## TASK DIRECTIONS
Reproduce verbatim the lines of the entries from the line containing "Task: Open the" through the line containing "The width and", both included.

## WORKING DATA
** begin **

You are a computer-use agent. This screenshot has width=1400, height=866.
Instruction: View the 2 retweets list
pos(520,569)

** end **
** begin **

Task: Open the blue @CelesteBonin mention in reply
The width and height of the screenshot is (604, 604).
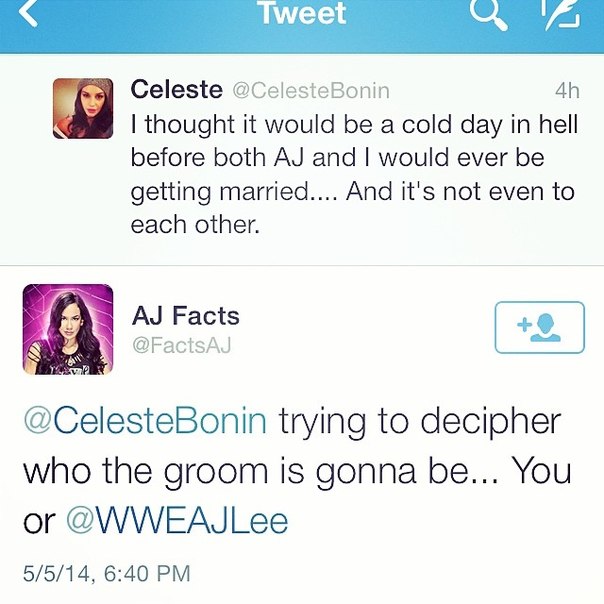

** end **

## REPLY
Task: Open the blue @CelesteBonin mention in reply
The width and height of the screenshot is (604, 604).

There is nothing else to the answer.